Why the Tax Valuation Is the Real Story

Here is the number that should make any homeowner blink. Griffin paid $238M for the apartment. The New York City Department of Finance values it far lower for tax purposes, with city records cited in recent tax analysis putting the figure at $15.5M, while an earlier assessment circulated around $9.4M. Either way, that is a fraction of a percent of the price tag. Neither is a typo.

The city assesses luxury condos and co-ops on the hypothetical rent they might earn, not what they sell for, dragging taxable values far below market price.

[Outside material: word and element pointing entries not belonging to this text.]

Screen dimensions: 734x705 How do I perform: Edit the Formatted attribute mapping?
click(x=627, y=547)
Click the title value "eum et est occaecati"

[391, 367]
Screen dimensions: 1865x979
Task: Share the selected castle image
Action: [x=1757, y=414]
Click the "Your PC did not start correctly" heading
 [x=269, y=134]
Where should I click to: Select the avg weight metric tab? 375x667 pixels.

Griffin's penthouse, the priciest residence in the country, sits in the records at a sliver of what he paid. The most expensive homes in the city are taxed as though they were ordinary flats. For 2026-2027, city records put Griffin's property tax bill on the penthouse at $858,332.

What the Pied-à-Terre Tax Actually Does to Your Bills

The pied-à-terre tax is an annual surcharge on New York City second homes that the owner does not use as a primary residence. State lawmakers enacted it on 26 May 2026 as part of the 2026-2027 budget, Governor Kathy Hochul signed it, and it took effect on 1 July 2026, scheduled to run until mid-2031. In its first phase, condos and co-ops the city values at $1M or more face rates of 4% to 6.5%, while one-to-three-family homes worth $5M or more face 0.8% to 1.3%, all on top of existing property taxes. Hochul's office and the mayor's office project it raising at least $500M a year.

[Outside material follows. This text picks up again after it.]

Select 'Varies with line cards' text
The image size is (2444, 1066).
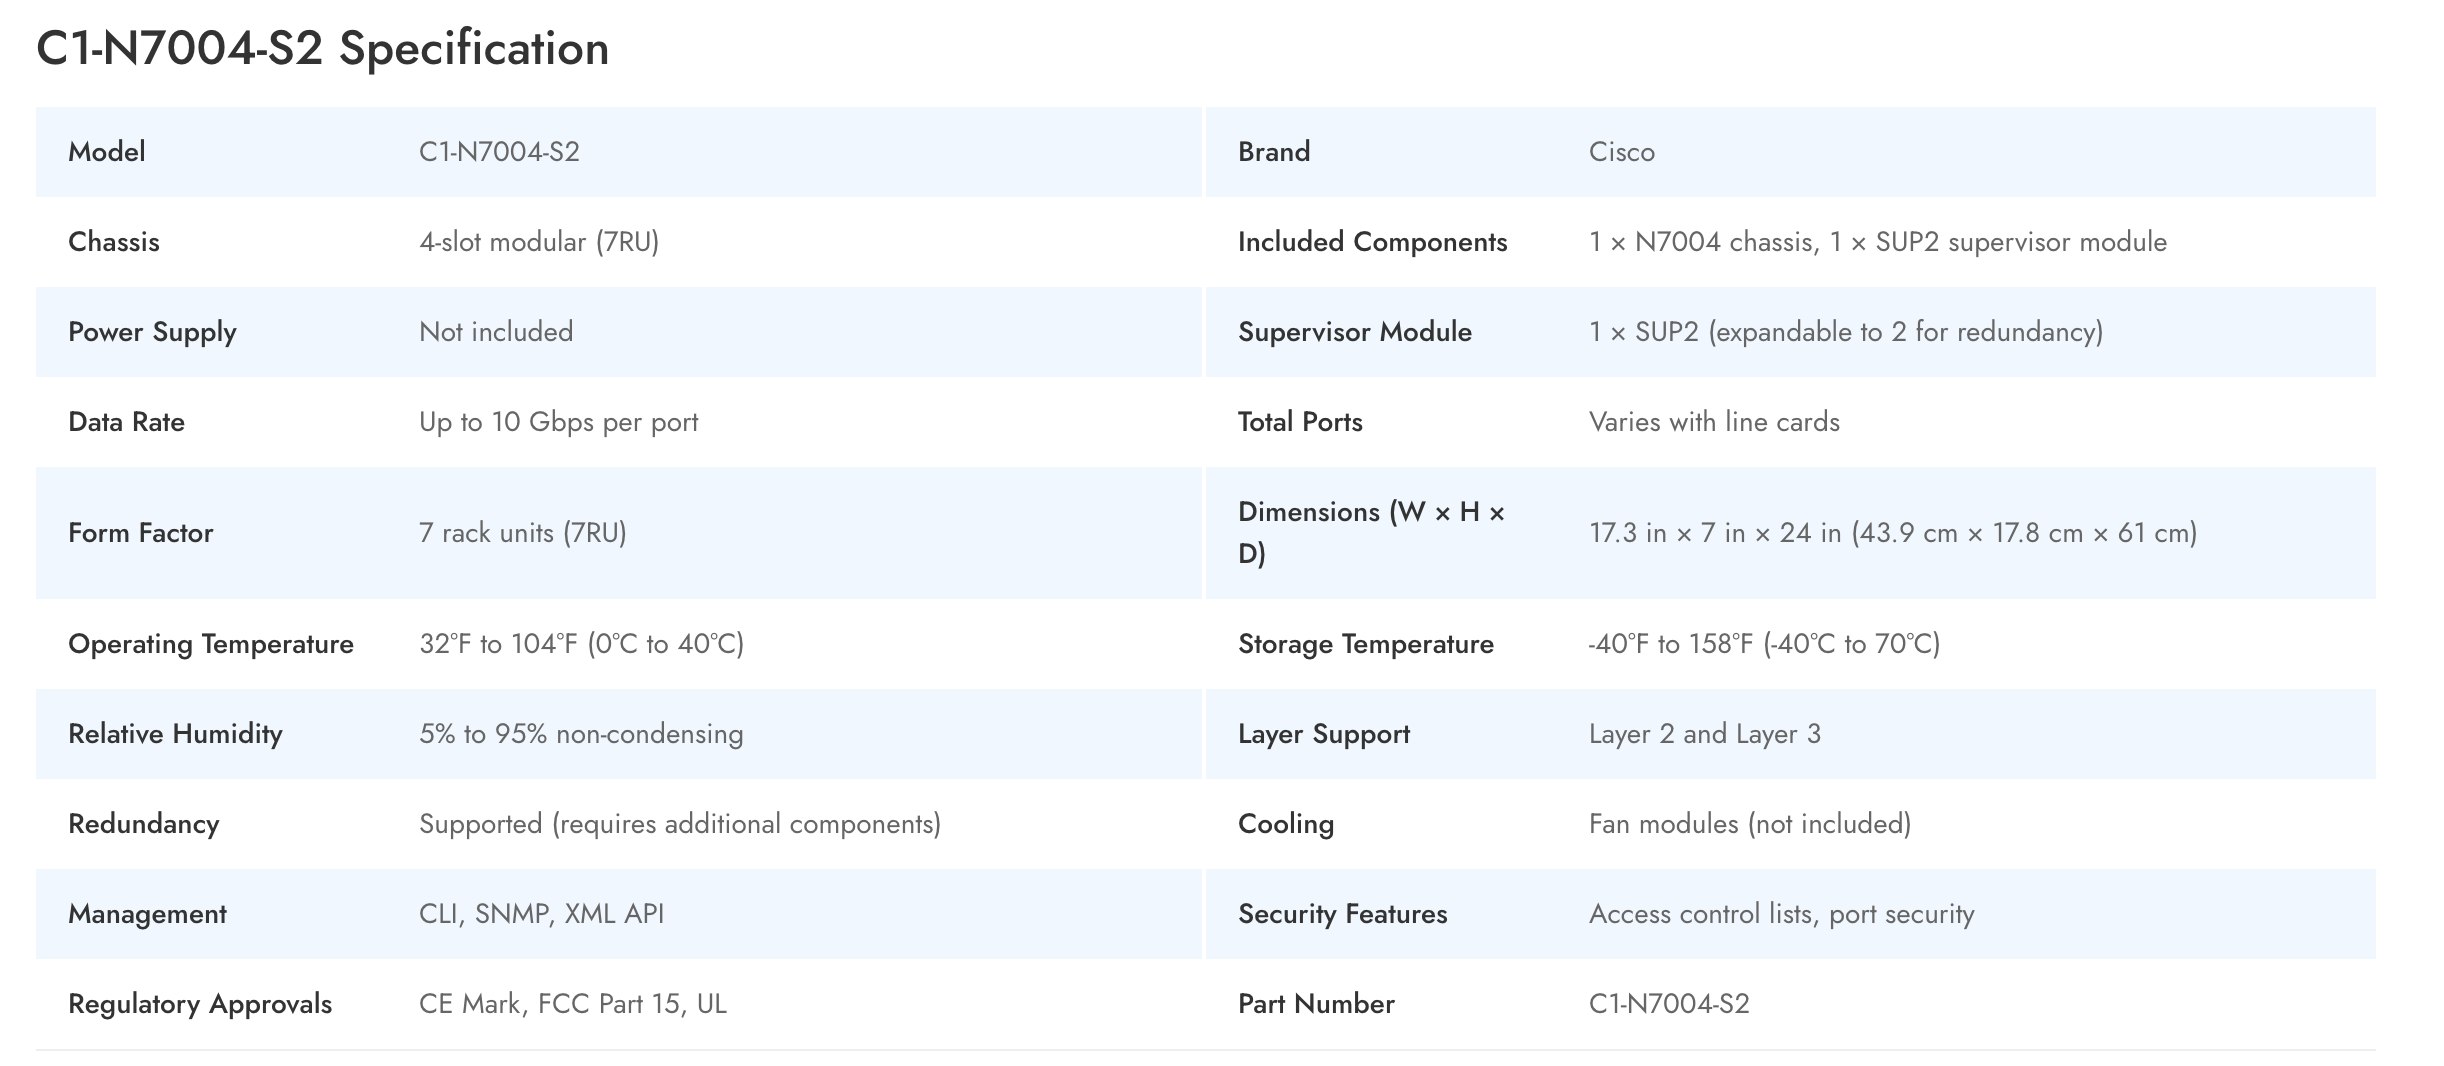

For Griffin, the maths is stark. City records show his penthouse bill would more than double from $858,332 to roughly $1.87M in the tax's early years, climbing towards $4M once a new valuation model kicks in from 2028. The Department of Finance must send notices to affected owners by 30 August 2026, with the first payment due 1 January 2027.

That half a billion is the part that touches everyone else. Mamdani's earlier plan to plug the city's deficit leaned on raising property taxes across the five boroughs, an idea that drew fierce opposition from homeowners, including many in predominantly Black neighbourhoods who already pay higher effective rates. He dropped it. The second-home tax, alongside state aid, is what let him scrap the broad property tax rise. So the levy aimed at empty penthouses is, in plain terms, the thing that stood between you and a higher bill on your own home.

The Catch Buried in the Comptroller's Audit

Whether the money actually shows up is contested. City Comptroller Mark Levine's office audited the plan before it passed and found it would more likely raise $340M to $380M, well short of the $500M headline. Worse, the audit warned the tax could cost the city around $40M a year if wealthy owners sell, rent out their flats, or claim them as primary residences to dodge the charge. Levine's office pointed to Vancouver, where a similar tax saw the number of second homes fall by roughly 60%.

Both Hochul's and Mamdani's offices have stood by the $500M figure. With the tax now live, the gap between projection and audit is the difference between a funded budget and a fresh hole, and the people who feel that hole are not billionaires in Florida. Griffin's primary residence is in Miami. Yours, presumably, is here.